When performing bulk requests we see performance differences in speed between "_search?pretty&preference=_replica" & "_search?pretty&preference=_primary"

opensearch 2.19.3

  1. if setting preference=_primary_first, search operations are always fast costing 40ms
  2. if preference=replica,the first query will be slow spending 2-5s after a few time silence
  3. this happens when there are some bulking operations
  4. set request_cache=false does not help
  5. “first query is slow, then fast, if stop query for 1 minute, then first query will be slow” sounds like cache-miss question, but making datanode from 32G to 256G does not help and closing query-cache, request-cache, fielddata-cache are all useless

this query works on oss based cluster to make this more obvious,while on SSD, slow query spend 3-5s;

More confusing, After refresh_interval of target index was set to 1s explicitly which is exactly equal to the default value, no slow query appears ???!!!

Is this about Skip shard refreshes if shard is `search idle` by s1monw · Pull Request #27500 · elastic/elasticsearch · GitHub , search Idle ???

search idle !!! One Week debug !!!

Hey @SearchBoy ,

Could you provide a sample of your bulk request used when noticing the speed differences.

Leeroy.

Hey @SearchBoy ,

From initial testing I don’t see any consistent difference, if you could provide a sample of the bulk and size of the index, total shards and replicas.

Leeroy.

Details

  1. two datanode(8c32G) and one clustermanager node(8c32G)

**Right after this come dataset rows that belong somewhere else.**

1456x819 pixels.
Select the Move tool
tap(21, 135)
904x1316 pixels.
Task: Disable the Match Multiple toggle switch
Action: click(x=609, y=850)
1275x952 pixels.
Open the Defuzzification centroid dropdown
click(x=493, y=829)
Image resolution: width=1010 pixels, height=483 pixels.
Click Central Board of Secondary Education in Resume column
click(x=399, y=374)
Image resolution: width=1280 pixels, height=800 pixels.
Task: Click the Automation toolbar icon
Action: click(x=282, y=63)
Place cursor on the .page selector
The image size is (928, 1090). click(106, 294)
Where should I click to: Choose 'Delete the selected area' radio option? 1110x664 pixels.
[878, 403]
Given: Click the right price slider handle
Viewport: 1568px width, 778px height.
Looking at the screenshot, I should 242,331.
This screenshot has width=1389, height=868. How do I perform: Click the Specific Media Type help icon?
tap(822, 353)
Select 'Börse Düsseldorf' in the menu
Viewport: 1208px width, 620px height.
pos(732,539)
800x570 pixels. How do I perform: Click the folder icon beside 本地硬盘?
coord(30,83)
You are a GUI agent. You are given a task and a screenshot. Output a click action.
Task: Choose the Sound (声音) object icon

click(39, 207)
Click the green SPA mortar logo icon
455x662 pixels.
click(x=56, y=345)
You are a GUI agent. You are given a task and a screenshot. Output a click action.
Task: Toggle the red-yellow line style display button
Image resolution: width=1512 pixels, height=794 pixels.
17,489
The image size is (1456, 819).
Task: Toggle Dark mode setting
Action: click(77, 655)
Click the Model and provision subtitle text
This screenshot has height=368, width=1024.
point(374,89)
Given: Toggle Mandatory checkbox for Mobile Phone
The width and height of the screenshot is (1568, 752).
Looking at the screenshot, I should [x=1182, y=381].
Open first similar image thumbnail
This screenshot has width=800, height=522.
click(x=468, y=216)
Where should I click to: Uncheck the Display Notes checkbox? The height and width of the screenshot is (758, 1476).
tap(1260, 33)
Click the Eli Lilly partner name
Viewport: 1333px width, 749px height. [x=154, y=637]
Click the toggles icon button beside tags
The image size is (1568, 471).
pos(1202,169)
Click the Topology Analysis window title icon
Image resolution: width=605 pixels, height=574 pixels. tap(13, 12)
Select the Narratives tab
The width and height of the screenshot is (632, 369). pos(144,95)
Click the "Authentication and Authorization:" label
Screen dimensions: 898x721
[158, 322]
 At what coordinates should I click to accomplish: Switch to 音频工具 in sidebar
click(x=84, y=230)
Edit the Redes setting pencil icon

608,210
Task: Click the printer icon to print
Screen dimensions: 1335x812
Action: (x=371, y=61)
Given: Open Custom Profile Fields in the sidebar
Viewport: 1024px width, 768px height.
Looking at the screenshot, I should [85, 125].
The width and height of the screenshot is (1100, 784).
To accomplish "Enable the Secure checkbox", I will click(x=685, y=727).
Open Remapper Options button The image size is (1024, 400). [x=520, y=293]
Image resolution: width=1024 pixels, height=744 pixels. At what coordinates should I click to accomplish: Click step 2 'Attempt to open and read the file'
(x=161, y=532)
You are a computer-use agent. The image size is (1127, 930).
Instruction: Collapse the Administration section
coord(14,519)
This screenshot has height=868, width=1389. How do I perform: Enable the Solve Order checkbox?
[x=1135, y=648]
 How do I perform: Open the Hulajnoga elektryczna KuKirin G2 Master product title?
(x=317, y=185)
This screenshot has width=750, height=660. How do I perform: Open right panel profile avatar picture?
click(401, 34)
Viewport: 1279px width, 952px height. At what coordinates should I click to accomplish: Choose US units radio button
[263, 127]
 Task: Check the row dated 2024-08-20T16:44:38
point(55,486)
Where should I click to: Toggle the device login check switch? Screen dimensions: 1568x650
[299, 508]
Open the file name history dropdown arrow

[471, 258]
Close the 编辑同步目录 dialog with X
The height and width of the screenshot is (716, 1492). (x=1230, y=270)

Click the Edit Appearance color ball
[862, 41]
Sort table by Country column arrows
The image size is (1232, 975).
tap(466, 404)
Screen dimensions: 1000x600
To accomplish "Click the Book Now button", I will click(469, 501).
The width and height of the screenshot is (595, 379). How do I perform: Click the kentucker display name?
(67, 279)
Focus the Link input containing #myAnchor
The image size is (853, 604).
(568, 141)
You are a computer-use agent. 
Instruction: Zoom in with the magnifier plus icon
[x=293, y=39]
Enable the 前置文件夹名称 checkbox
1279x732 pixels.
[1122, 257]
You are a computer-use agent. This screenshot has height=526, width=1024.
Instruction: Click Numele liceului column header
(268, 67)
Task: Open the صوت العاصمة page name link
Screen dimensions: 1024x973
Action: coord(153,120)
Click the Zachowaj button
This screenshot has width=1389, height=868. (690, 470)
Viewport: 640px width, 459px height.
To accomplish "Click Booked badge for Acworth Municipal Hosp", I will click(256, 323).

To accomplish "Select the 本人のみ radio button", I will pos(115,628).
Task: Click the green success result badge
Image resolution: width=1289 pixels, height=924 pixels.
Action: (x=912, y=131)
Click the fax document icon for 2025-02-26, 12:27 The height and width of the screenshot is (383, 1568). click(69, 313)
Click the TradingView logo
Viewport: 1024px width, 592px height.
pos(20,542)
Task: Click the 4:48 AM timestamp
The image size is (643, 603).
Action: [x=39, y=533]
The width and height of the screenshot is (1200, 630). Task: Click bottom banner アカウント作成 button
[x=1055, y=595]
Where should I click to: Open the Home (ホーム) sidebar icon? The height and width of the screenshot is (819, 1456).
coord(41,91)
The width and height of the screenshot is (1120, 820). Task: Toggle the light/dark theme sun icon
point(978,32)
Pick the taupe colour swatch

  2. 6 primary shard with 6 replica shards

  3. every shard: “p STARTED 1553477 1.6gb”

  4. query is just like : “from”:0,“size”:40,“query”:{“bool”:{“must”:[{“term”:{“commodity_status”:{“value”:20,“boost”:1.0}}},{“term”:{“commodity_show_status”:{“value”:0,“boost”:1.0}}},{“terms”:{“template_id”:… “adjust_pure_negative”:true,“boost”:1.0}},“sort”:[{“commodity_update_time”:{“order”:“desc”}}],“track_total_hits”:false

  5. bulk is just update these existed doc with 500 TPS(translog: request)

Besides

  1. I think this is relevent to IO, because in my mirro cluster which is based on “oss file system“, searching with replica spend 30-50s while _primary 40ms
  2. what make me confused are :
    1. I can not grap a waiting stack with jstack, it seems like there is no any long waiting action

    2. I print on- cpu and wall time flamegraph every 5s repeating 6 times constantly (30s totally repeat 3 times)(on oss fs cluster to make things easier for jstack or asprof), however

      1. first 2 or 3 on-cpu graphs show there is no runing search stack, which seems mean no-search-operation or ‘blocked before search threadpool‘ in this 10-15s? {picture: no-search-stack}
      2. last 3 or 4 on-cpu graph, “org/opensearch/search/SearchService.executeQueryPhase“, which means search action exactly cost 20s {picture: QueryPhase}
      3. on wall-time graph, no openseach waiting {picrute: wall-time}

for ((i=0;i<6;i++));do
date;
#./async-profiler/build/bin/asprof --wall 1ms -d 5 -f perf_wall$i.html 1
./async-profiler/build/bin/asprof -e cpu -i 1ms -d 5 -f perf_cpu$i.html 1
done

I am really confused about on which opensearch function the search query wait….

2 or 3 constantly-printed graph show same stack

2 or 3 constantly-printed graph show same stack

5 constantly-printed graph show same stack

sorry,last 3 graph has search releted stack, but its rate is lower than 0.1%

really appreciate you answering my question

It’s all about search idle, thanks

The replica is receiving these updates but may not have the new segment data loaded into the OS page cache because it was “idle.”